◆ Exercise requirements ◆
When you reach the line containing "Click the Not secure" in the entries below, start writing out each line exactly, and stop after the line containing "height=398, width=640. point(172,318)".

·····

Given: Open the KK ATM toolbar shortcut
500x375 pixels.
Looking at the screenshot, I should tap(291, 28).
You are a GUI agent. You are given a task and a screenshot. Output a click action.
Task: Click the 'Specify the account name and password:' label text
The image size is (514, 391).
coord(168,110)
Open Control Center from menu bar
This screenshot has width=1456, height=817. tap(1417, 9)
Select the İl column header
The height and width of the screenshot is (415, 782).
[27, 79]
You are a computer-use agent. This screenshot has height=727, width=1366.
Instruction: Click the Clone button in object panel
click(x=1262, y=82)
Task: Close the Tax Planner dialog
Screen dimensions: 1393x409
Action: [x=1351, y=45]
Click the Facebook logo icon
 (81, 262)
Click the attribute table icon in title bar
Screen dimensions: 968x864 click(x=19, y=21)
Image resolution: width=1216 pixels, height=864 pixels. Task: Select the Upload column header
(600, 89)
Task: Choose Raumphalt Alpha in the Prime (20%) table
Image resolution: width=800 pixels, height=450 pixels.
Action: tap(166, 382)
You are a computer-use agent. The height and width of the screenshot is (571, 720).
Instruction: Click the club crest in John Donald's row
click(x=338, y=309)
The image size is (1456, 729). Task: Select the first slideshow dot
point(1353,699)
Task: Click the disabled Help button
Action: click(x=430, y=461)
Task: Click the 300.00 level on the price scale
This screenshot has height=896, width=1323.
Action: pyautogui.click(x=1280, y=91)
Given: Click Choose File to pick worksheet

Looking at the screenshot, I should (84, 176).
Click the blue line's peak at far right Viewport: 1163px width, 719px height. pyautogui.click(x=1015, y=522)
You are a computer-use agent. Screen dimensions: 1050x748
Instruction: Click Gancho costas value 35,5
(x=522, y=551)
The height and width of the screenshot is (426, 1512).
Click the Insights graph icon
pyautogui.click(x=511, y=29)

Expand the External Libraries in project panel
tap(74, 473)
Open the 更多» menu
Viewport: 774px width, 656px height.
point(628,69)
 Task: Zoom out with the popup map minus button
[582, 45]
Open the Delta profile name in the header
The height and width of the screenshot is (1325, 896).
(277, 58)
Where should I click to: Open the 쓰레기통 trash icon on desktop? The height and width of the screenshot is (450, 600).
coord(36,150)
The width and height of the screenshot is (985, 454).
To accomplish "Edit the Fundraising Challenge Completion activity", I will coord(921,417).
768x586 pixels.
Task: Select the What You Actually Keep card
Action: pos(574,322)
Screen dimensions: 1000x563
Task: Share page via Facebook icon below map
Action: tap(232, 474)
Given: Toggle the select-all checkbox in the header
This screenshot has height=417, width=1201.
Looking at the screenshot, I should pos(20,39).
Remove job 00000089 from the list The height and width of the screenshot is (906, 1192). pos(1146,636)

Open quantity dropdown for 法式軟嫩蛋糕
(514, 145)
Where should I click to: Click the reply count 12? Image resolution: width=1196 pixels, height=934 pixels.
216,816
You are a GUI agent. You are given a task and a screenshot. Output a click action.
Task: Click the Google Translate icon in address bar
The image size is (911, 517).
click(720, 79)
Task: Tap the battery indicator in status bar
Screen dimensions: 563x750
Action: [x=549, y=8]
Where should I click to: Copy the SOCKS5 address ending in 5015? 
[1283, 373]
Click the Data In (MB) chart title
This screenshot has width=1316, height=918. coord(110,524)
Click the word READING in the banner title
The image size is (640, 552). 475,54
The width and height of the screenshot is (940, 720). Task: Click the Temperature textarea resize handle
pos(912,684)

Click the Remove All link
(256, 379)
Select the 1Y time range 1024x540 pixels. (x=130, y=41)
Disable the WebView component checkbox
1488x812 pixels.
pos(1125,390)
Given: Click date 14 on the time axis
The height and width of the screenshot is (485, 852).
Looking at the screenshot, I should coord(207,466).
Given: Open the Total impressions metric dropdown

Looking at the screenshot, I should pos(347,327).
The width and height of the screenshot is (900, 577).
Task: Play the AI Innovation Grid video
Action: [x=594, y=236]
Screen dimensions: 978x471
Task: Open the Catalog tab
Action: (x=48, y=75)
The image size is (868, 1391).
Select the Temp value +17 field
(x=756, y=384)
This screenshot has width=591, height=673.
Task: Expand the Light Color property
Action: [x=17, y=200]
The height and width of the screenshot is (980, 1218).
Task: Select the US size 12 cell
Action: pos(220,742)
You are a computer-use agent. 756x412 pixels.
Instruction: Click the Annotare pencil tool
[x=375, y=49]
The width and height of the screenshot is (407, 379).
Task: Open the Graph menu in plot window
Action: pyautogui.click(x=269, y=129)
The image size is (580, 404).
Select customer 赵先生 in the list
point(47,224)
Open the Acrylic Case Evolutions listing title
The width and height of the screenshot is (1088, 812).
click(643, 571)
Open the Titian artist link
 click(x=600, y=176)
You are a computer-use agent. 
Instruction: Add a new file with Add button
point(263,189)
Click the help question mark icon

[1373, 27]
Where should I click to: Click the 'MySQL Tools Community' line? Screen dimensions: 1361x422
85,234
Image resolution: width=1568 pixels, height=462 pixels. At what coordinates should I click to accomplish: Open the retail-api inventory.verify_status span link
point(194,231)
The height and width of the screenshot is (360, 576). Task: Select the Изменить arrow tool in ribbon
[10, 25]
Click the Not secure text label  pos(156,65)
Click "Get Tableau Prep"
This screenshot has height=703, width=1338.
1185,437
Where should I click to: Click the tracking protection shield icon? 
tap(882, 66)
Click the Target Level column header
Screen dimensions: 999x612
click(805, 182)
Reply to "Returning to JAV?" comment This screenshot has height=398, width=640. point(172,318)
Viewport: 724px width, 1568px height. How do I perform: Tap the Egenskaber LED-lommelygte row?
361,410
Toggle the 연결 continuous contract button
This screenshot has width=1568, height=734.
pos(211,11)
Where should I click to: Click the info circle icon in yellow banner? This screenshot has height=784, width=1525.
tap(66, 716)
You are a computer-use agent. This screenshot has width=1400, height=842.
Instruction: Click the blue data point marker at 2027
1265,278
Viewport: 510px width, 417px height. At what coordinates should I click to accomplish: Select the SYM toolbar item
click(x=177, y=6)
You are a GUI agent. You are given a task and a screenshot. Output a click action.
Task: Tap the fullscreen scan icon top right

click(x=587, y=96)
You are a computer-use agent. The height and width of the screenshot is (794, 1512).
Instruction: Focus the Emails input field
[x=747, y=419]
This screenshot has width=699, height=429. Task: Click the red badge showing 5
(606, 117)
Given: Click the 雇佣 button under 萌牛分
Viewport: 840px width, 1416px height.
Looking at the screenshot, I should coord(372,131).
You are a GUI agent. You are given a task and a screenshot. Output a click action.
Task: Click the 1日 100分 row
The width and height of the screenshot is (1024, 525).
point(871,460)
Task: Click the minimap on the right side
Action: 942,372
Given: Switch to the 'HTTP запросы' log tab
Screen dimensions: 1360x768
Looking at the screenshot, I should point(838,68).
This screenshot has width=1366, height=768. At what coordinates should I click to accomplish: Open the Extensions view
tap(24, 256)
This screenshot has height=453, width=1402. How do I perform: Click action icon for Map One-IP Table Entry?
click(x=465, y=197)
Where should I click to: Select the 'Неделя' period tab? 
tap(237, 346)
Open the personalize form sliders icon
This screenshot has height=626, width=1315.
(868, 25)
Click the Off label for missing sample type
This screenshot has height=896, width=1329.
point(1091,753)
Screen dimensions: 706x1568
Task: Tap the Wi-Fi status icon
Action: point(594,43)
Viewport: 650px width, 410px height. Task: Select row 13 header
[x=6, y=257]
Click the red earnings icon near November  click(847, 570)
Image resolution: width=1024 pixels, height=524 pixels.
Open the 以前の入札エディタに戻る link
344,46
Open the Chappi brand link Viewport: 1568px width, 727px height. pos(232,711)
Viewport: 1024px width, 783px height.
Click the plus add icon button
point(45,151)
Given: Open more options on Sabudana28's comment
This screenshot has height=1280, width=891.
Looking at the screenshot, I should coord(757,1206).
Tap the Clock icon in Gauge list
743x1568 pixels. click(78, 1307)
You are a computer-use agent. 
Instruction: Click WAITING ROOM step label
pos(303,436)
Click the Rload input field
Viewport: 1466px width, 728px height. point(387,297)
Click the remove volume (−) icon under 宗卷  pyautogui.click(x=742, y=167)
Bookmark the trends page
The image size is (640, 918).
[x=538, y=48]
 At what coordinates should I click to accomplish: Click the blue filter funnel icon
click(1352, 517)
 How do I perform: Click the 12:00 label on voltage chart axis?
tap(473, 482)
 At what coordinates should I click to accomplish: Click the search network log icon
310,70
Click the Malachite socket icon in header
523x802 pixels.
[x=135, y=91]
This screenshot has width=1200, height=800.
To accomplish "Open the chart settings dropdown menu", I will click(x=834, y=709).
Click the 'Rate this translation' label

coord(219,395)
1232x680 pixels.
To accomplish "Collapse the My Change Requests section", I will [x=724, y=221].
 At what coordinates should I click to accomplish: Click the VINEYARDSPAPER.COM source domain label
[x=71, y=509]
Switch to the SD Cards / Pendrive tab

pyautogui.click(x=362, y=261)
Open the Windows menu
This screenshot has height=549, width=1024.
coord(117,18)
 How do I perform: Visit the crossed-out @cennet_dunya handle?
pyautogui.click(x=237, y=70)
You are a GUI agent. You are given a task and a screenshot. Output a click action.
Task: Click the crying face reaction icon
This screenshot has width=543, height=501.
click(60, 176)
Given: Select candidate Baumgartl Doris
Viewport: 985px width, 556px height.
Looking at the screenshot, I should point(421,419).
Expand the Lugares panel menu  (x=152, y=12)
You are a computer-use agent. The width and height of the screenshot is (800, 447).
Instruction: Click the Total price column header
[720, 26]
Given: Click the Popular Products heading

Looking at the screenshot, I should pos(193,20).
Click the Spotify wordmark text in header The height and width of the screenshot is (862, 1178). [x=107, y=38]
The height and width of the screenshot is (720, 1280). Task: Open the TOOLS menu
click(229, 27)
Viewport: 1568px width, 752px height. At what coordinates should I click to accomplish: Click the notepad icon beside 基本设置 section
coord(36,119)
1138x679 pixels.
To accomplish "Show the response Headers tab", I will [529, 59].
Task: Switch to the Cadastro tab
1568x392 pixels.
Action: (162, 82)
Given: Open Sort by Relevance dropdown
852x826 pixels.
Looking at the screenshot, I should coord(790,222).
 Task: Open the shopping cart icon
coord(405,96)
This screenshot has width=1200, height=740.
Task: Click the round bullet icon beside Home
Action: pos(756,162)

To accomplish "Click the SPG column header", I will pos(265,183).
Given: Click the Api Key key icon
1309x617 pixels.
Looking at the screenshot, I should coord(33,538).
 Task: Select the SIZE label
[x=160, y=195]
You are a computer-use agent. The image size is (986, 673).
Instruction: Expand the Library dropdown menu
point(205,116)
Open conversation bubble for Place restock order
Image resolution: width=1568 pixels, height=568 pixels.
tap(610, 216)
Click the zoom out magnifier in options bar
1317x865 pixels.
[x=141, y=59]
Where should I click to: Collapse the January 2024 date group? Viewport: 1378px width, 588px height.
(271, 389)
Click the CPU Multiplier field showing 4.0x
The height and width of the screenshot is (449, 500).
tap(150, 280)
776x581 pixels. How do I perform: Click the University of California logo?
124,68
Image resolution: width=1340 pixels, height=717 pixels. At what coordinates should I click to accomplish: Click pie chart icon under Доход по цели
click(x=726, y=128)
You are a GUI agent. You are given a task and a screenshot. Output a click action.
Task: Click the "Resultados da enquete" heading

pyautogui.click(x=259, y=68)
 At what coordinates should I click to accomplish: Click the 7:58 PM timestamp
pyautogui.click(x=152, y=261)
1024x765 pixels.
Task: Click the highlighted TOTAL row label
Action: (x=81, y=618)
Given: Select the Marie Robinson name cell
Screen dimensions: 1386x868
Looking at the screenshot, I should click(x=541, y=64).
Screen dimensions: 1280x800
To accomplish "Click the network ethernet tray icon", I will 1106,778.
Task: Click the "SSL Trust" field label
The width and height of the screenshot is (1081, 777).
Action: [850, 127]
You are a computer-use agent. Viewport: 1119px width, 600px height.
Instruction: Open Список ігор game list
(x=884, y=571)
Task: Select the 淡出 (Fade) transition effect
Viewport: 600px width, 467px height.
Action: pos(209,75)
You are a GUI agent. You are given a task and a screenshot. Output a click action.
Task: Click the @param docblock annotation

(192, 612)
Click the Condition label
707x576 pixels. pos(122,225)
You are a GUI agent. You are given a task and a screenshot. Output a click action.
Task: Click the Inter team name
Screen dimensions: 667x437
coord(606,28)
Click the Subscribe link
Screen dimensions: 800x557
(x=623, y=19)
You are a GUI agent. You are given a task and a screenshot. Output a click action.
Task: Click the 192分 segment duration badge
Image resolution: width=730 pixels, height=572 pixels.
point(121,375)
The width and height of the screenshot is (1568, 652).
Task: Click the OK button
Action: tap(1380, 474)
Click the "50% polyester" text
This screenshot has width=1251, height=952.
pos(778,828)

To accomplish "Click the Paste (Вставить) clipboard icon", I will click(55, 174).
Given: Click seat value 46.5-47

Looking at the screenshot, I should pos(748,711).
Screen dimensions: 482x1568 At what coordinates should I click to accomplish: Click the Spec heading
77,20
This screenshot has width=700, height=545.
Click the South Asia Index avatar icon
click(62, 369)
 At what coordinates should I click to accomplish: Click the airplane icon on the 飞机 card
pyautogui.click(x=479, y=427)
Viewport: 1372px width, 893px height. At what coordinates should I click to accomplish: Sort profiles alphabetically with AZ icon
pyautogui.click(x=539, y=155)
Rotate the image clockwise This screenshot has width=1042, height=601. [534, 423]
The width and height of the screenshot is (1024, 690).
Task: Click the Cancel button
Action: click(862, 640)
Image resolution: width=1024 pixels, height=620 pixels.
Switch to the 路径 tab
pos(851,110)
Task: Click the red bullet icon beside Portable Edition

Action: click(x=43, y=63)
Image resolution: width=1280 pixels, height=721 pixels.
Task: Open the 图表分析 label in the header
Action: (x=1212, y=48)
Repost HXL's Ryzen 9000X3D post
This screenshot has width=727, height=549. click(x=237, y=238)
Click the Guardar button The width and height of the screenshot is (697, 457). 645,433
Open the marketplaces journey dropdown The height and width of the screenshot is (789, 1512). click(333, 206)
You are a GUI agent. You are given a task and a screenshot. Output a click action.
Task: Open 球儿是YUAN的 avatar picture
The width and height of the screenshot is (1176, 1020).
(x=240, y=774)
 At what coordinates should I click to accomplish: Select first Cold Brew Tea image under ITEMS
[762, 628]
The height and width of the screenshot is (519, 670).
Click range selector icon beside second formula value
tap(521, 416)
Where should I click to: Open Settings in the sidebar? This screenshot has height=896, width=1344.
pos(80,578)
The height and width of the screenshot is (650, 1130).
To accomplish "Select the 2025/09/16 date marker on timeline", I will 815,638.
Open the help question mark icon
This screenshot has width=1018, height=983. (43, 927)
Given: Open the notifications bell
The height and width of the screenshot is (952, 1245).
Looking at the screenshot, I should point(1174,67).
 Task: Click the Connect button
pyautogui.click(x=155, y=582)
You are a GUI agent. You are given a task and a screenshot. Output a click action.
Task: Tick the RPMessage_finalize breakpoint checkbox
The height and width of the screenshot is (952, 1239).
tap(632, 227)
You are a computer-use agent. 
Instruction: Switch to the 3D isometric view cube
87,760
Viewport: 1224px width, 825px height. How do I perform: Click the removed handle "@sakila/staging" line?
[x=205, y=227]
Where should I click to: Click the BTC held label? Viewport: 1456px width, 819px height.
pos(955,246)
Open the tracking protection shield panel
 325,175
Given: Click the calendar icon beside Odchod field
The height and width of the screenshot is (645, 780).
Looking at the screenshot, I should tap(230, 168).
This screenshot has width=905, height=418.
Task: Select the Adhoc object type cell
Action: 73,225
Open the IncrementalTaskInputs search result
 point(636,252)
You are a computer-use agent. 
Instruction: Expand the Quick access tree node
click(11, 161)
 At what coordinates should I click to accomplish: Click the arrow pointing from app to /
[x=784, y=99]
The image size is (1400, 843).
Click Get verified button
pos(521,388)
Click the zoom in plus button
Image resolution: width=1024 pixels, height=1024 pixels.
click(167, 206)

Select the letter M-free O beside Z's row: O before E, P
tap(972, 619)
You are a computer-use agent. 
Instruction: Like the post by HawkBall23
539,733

·····

◆ Written response ◆
Click the Not secure text label  pos(156,65)
Click "Get Tableau Prep"
This screenshot has height=703, width=1338.
1185,437
Where should I click to: Click the tracking protection shield icon? 
tap(882, 66)
Click the Target Level column header
Screen dimensions: 999x612
click(805, 182)
Reply to "Returning to JAV?" comment This screenshot has height=398, width=640. point(172,318)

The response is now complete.